_WORK ITEM_
In the records below, find the lines that include "will" and copy each.

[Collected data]
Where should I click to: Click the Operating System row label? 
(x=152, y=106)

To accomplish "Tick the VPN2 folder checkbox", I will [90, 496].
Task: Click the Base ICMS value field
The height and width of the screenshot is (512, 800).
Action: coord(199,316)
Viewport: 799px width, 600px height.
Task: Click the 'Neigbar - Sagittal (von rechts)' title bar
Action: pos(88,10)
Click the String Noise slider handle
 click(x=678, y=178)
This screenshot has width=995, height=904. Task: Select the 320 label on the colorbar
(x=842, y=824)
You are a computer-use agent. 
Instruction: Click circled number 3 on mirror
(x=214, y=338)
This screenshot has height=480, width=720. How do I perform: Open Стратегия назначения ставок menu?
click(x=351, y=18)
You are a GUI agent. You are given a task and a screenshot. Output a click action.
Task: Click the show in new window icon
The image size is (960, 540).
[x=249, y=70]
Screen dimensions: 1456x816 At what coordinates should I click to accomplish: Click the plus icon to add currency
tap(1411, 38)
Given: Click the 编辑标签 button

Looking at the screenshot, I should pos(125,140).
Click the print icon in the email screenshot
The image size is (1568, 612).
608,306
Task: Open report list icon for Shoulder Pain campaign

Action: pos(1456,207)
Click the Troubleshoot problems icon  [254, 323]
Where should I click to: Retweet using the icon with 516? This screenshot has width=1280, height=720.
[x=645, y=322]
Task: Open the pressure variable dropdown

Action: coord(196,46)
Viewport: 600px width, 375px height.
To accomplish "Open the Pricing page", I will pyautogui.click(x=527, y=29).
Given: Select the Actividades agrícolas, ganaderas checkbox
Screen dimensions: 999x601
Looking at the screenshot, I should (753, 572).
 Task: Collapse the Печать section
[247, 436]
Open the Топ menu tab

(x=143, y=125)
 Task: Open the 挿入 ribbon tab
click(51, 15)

_SOLUTION TO THIS TASK_
To accomplish "Tick the VPN2 folder checkbox", I will [90, 496].
To accomplish "Open the Pricing page", I will pyautogui.click(x=527, y=29).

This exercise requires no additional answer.